By Edward Cody
Washington Post Foreign Service
Thursday, October 16, 2008
BRUSSELS, Oct. 15 -- The Group of Eight major industrialized nations announced Wednesday that they will convene a summit to plan changes in the regulation and structure of the world financial industry in hopes of heading off future economic turmoil.
The statement, released at the White House, said the meeting would take place in the "near future." French President Nicolas Sarkozy said it should be "preferably in New York, where everything started."
Sarkozy has been urging President Bush to call a summit to rewrite the rules of international finance ever since the crisis erupted on Wall Street in mid-September. According to French officials, the Bush administration at first was cool to the idea but came around as the extent of the crisis became clear.

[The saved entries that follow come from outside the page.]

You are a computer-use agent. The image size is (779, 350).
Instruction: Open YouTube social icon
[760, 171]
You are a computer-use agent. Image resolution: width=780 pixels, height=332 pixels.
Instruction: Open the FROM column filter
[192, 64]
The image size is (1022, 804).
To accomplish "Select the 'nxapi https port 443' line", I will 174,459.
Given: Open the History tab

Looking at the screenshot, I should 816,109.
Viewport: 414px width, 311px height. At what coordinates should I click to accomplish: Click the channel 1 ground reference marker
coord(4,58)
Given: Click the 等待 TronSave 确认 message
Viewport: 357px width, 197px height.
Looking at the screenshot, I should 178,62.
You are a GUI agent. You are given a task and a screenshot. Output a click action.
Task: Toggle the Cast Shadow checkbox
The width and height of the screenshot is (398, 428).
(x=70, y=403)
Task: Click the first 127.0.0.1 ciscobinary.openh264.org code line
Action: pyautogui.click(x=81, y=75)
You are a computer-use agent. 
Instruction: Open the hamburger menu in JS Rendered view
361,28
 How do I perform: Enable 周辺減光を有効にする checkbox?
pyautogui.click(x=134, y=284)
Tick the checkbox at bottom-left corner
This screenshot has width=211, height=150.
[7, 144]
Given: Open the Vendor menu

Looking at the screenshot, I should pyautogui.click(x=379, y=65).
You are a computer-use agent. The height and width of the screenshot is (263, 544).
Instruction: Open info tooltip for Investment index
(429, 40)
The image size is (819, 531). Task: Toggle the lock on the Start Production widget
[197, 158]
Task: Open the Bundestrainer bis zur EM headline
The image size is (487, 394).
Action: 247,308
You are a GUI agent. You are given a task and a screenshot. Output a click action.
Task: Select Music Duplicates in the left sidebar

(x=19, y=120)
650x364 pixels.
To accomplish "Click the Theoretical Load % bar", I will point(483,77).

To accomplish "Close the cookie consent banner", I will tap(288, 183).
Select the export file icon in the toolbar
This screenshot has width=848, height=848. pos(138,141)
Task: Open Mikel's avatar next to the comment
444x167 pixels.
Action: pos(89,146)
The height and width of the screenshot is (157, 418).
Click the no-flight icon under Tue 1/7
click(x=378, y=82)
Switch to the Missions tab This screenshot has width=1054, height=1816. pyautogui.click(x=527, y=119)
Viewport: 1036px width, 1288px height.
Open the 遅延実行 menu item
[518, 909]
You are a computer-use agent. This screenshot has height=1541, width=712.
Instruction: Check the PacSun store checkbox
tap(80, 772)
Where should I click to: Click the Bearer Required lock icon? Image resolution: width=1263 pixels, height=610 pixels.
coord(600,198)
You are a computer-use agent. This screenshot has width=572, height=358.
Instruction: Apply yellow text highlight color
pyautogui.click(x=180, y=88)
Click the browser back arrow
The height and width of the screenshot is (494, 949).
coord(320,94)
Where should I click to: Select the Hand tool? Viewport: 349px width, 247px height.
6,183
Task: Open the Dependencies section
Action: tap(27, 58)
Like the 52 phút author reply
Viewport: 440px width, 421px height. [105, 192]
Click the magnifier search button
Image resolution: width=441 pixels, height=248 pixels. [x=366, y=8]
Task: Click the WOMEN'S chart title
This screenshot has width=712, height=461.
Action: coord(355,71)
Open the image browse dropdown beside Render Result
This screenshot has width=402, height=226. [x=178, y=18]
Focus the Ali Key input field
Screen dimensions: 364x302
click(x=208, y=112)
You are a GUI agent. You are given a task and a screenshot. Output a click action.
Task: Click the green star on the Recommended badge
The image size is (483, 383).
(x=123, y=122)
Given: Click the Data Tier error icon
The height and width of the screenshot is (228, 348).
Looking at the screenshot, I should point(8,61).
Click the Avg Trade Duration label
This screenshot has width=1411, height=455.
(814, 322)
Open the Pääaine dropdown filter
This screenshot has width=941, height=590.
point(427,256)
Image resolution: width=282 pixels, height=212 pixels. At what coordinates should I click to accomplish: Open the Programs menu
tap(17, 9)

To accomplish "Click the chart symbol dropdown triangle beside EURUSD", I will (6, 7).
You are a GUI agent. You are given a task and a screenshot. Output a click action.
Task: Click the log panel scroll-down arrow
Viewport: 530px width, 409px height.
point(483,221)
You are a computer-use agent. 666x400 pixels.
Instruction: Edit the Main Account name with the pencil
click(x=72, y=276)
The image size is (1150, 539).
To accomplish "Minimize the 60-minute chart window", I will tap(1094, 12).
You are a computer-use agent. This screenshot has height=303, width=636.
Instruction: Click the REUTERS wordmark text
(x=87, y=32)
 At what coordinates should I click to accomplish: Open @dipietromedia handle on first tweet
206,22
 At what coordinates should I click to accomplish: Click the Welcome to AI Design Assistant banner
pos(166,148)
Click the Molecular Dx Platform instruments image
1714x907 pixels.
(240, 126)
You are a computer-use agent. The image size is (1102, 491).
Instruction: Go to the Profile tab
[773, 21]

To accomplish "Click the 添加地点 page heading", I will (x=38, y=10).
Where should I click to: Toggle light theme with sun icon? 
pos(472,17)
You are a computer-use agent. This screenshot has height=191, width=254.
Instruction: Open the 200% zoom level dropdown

Sarkozy's argument was that the world's financial exchanges have evolved dramatically since the conference in 1944 at Bretton Woods, N.H., that gave rise to the modern financial system. In particular, he has called for increased government supervision of international banking and financial exchanges.
"We need to found a new capitalism based on values that put finance at the service of companies and citizens and not the reverse," Sarkozy told fellow leaders of the 27 European Union countries, who were gathering in Brussels on Wednesday for a summit of their own.
The British prime minister, Gordon Brown, said he foresaw "very large and very radical changes" coming from the G-8 gathering, which he said should also include emerging economies such as India and China.
Similarly, German Chancellor Angela Merkel stepped into line, telling the German Parliament that world leaders should gather with those of emerging economies to plan for a new International Monetary Fund role and a new way to oversee international financial exchanges.